Ces nouveaux gestes de salut inspirés par le coronavirus

Faire la bise, se serrer la main… ces habitudes seraient devenues de véritables gestes à proscrire en temps d’épidémie. Depuis l’apparition de la maladie, nombreux sont ceux qui réinventent les manières de se dire bonjour. Elles s’appellent Ebola handshake, footshake, namasté, longue main et – pourquoi pas – garde-à-vous.

Le coup de coude, « Ebola handshake » ou « elbow bump », est l’une des salutations les plus populaires. Déjà proposé lors de l’épidémie d’Ebola, ce shake consiste à frotter son coude contre celui de la personne que l’on souhaite saluer.

Un peu partout, le footshake fait également son apparition.
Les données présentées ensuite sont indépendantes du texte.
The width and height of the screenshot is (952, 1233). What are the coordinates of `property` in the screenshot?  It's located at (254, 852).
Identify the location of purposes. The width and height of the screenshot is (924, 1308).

Pour dire bonjour, tendez votre jambe et venez tutoyer le pied de votre collègue de bureau du bout de la chaussure.

Comme les hindous ou les boudhistes, vous pouvez tenter un « namasté » auprès de votre collègue pour dire bonjour. Il suffit tout simplement de joindre la paume de la main droite sur celle de la main gauche.
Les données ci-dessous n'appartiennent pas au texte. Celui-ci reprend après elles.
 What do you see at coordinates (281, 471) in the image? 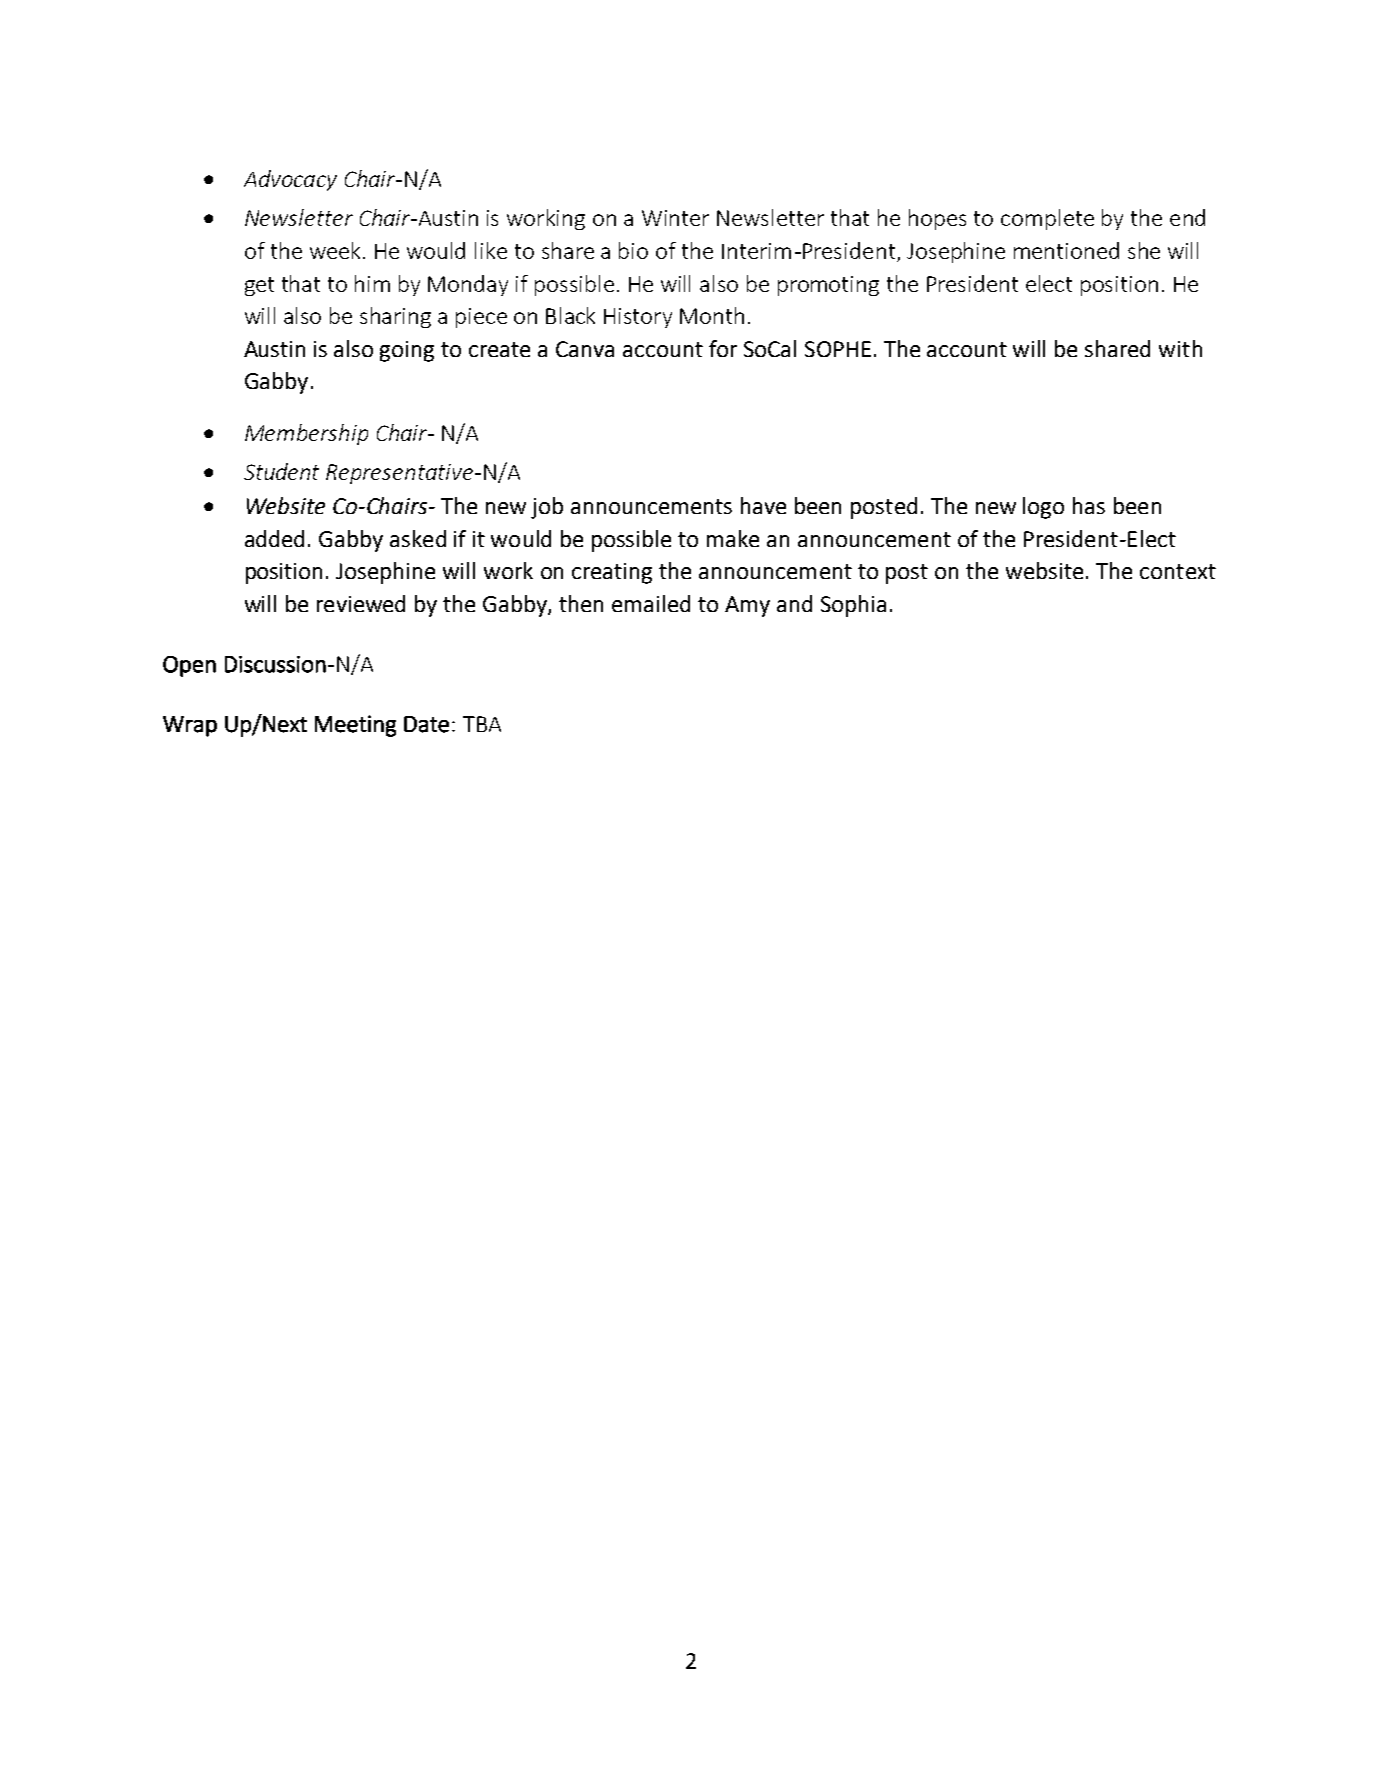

Plus traditionnel et un brin martial, vous pouvez aussi effectuer un simple garde-à-vous militaire en vous tenant droit comme un i et en mettant votre main droite sur le côté de la tête.

Les universitaires se sont aussi lancés dans la recherche de nouveaux gestes de… salut. Dieudonné Leclercq, professeur à la Faculté de Psychologie et Sciences de l’Education de l’ULiège, a inventé la « longue main ». Pour se dire bonjour, il faut se tenir les mains, et les balancer de haut en bas à deux reprises. Sur son schéma, le professeur précise qu’il faut se tenir à 1,50m et regarder son interlocuteur dans les yeux, ajouter un sourire ou un petit hochement de tête. Le plus de ce geste est qu’il ne peut pas être assimilé à un code de langage politique, militaire ou religieux.
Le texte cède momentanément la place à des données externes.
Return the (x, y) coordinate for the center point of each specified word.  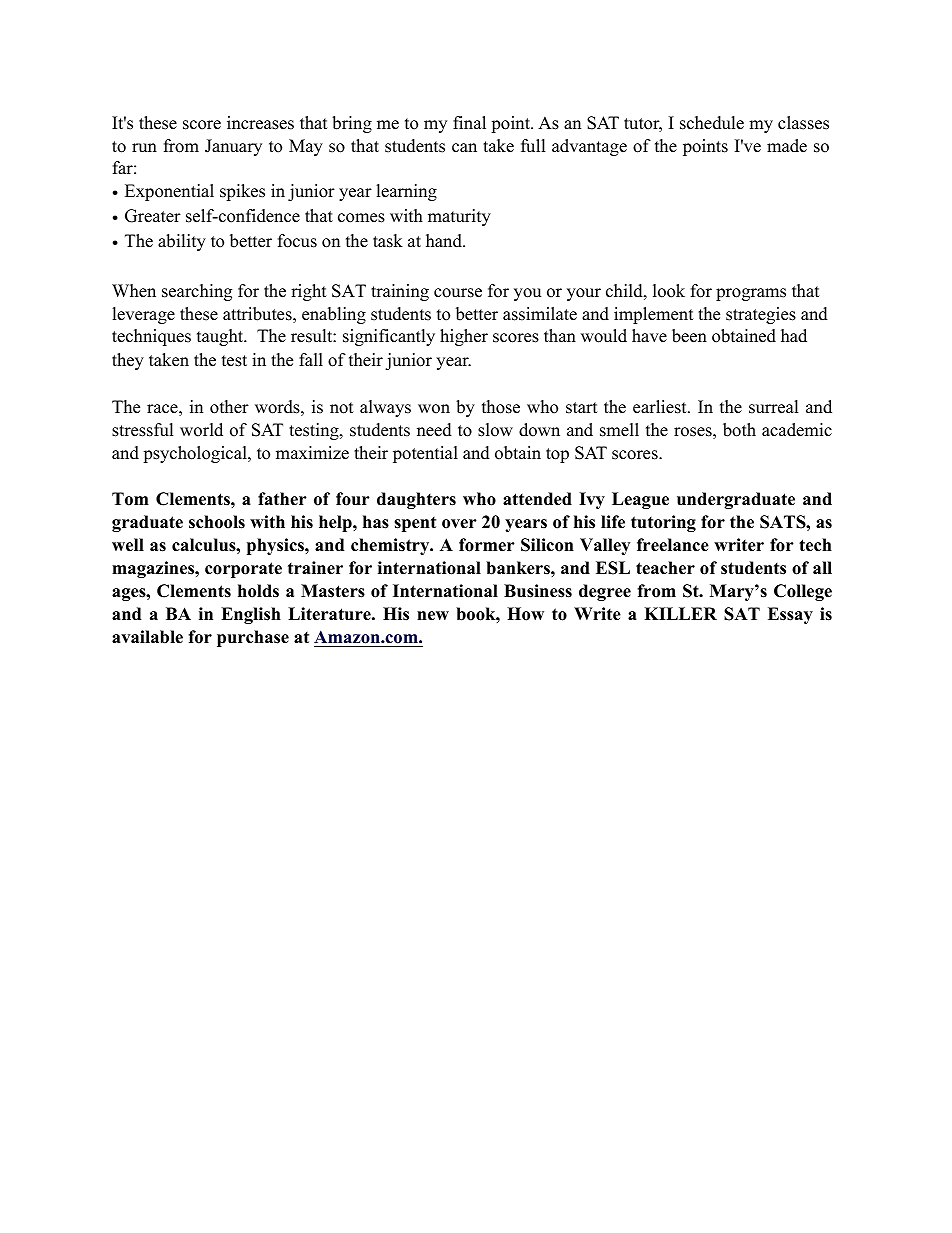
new (433, 616)
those (501, 407)
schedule (712, 123)
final (469, 122)
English (251, 615)
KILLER (680, 613)
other (229, 407)
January (233, 147)
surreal (774, 407)
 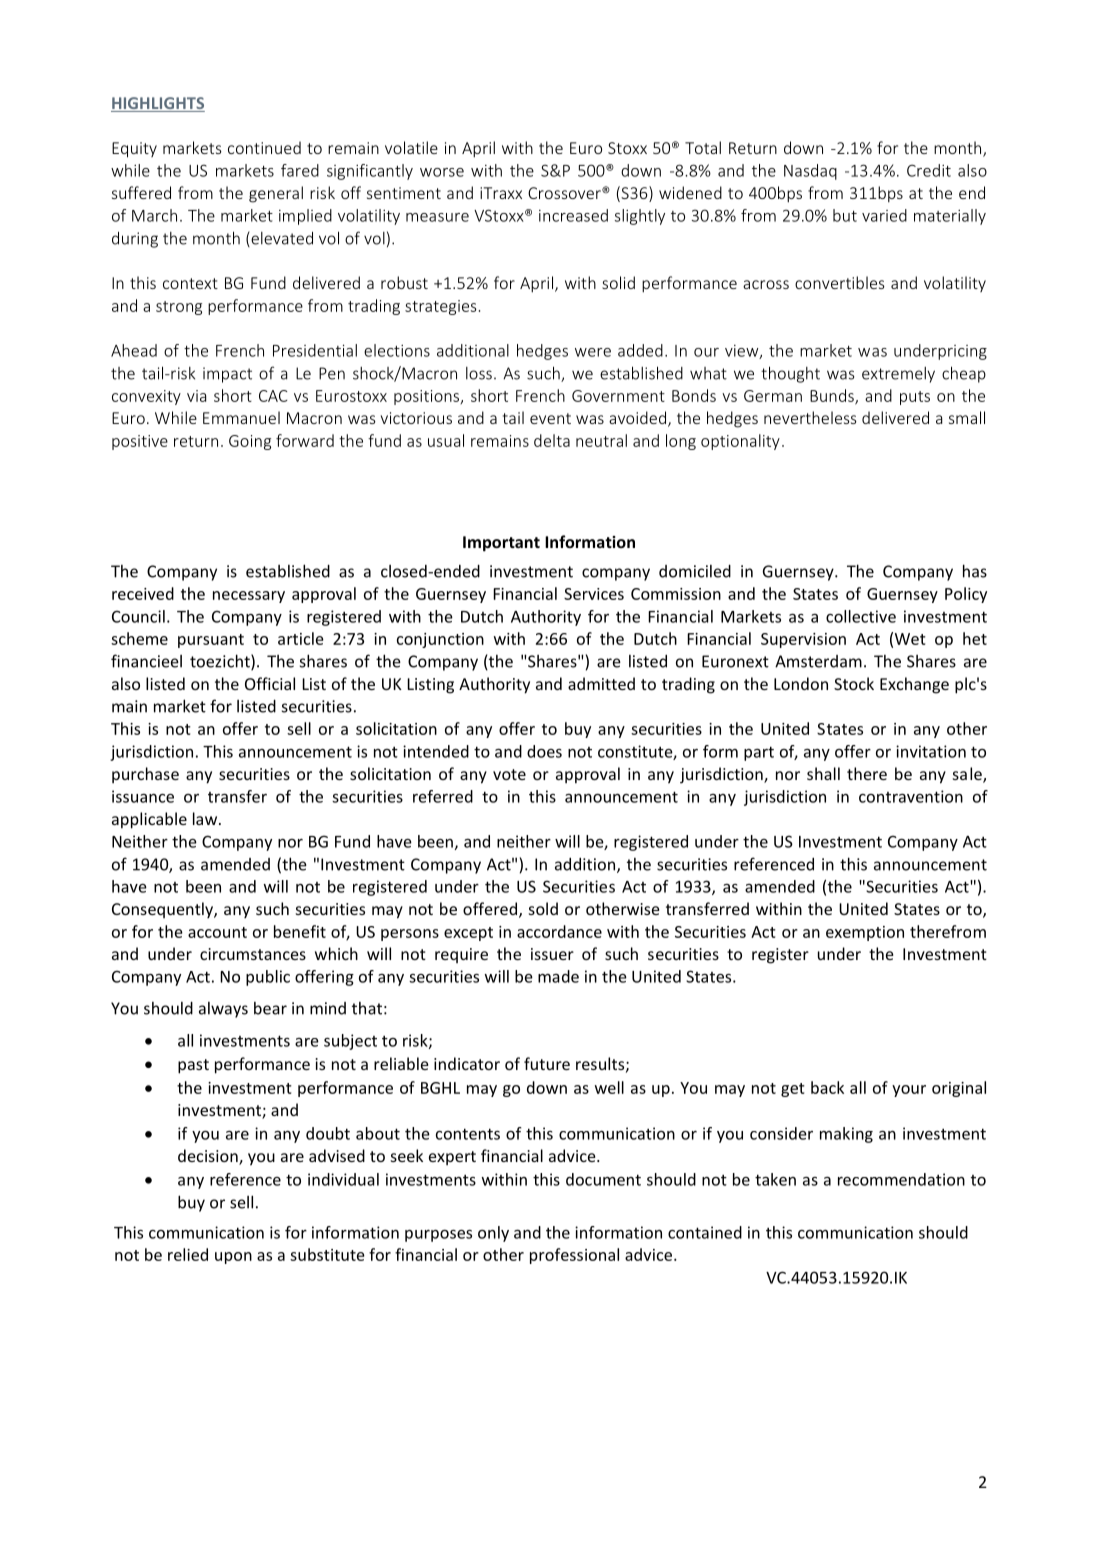 I want to click on Crossover, so click(x=565, y=193).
« Bonjour de loin et à plus d’1m 50 »

Thomas Michiels, professeur à l’Institut de Duve de l’UCLouvain, émet des réticences sur l’Ebola handshake : « Le Covid-19 est un virus qui se transmet par aérosol, c’est-à-dire que lorsqu’on tousse, on produit des gouttelettes qui risquent d’être aspirées. Sur les surfaces, le virus résiste quand même quelques heures. Donc si on éternue dans le coude, il y a tout de même un certain risque qu’en le frottant contre celui de son collègue, celui-ci puisse contracter la maladie ». Anne Simon, médecin responsable de l’hygiène hospitalière des Cliniques universitaires Saint-Luc, confirme cette hypothèse : « Pas de shake du coude, on se dit juste bonjour de loin et à plus d’un mètre cinquante ».